Other Parts Discussed in Thread: ADS1246

Hi,

We have 7 devices on a SPI interface which is controlled by an MSP430. From the data sheet we expected that when the data ready output was asserted (low) then this would be cleared by the SCLK only for the ADC with the chip select active. This is not what we observe. The DRDY is returned high for all the ADCs on the bus at the first SCLK even though the chip select is high for six of them.

I have attached a couple of logic analyser plots showing this behaviour. These show the SCLK and DRDY and CS for three of the ADCs. There is also a signal named DRDY_COOLANT_NAND that indicates to the MSP430 that DRDY is present for the ADC selected. As you can see, this only occurs for the first one that is read.

We have the START tied high so that the ADCs are free running and CLK tied low so that they are clocked internally. The sampling rate is 20 samples per second and we are trying to read them all in a group every 250ms.

  • Mark,


    This may take a little digging into. If you have the data file that generated this plot, could you please post it? I have a Saleae also, with the software to open the file.

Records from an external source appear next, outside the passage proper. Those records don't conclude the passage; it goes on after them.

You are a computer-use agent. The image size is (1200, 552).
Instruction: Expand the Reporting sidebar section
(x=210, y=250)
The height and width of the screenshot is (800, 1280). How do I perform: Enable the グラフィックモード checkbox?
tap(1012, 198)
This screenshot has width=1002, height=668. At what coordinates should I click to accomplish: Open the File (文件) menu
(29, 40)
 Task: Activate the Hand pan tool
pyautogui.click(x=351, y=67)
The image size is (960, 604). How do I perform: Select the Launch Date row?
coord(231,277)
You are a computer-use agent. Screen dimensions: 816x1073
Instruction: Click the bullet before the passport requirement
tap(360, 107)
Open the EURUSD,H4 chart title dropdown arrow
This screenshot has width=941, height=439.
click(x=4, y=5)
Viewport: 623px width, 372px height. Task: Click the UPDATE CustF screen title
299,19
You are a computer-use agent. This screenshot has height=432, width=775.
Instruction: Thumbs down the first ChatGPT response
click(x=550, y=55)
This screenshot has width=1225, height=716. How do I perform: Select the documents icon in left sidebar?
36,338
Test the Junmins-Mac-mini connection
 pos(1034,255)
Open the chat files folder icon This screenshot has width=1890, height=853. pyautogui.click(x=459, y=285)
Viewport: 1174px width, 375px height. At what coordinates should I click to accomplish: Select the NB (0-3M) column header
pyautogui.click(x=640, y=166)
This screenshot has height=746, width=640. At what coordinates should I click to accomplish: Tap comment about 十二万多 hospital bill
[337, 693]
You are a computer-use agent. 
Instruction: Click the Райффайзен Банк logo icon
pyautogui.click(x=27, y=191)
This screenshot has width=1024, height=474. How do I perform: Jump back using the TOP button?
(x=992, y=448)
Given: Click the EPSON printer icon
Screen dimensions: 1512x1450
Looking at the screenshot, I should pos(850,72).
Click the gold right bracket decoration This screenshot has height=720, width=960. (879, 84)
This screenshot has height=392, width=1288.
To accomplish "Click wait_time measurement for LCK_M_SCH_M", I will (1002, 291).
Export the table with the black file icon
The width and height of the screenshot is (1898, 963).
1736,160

    I'll have to get an EVM to test this out. I should be able to check the behavior of /DRDY with /CS high. There's a couple other things I may be able to check as well.

    Give me a little time and I'll look into this issue.


    Joseph Wu
  • Mark,


    I checked into the DRDYn's behavior and it looks like that even with CSn high, the DRDYn responds by rising on the first falling edge of SCLK (thus making it difficult getting data out immediately after selecting the device).

    You could add some tri-state buffers to gate the SCLK to the individual devices, but I'm guessing that since you already have a system, it would be difficult add.

    However, there are still things to try. It just depends on how you are collecting the data from the individual ADCs.

    If you are running all devices at the same time and want to collect the data in a batch, I can think of two things that would help in cleanly getting the data out from device to device. First, use the SYNC command or pin to make sure that the devices are all synchronized together (naturally this assumes that all devices share the same clock. This way devices will have data that is ready at the same time. Second, when reading out the device, use 25 SCLKs so that pulls the DOUT high. When CSn is high, DOUT will be tristated high impedance. However when CSn is low, the DOUT will remain high if the data is not ready. If DOUT is low, then a new data has been put onto the output register and is ready to be clocked out. This was recommended to another customer at one point - I'll need to check on it, but I wanted to get you this information quickly.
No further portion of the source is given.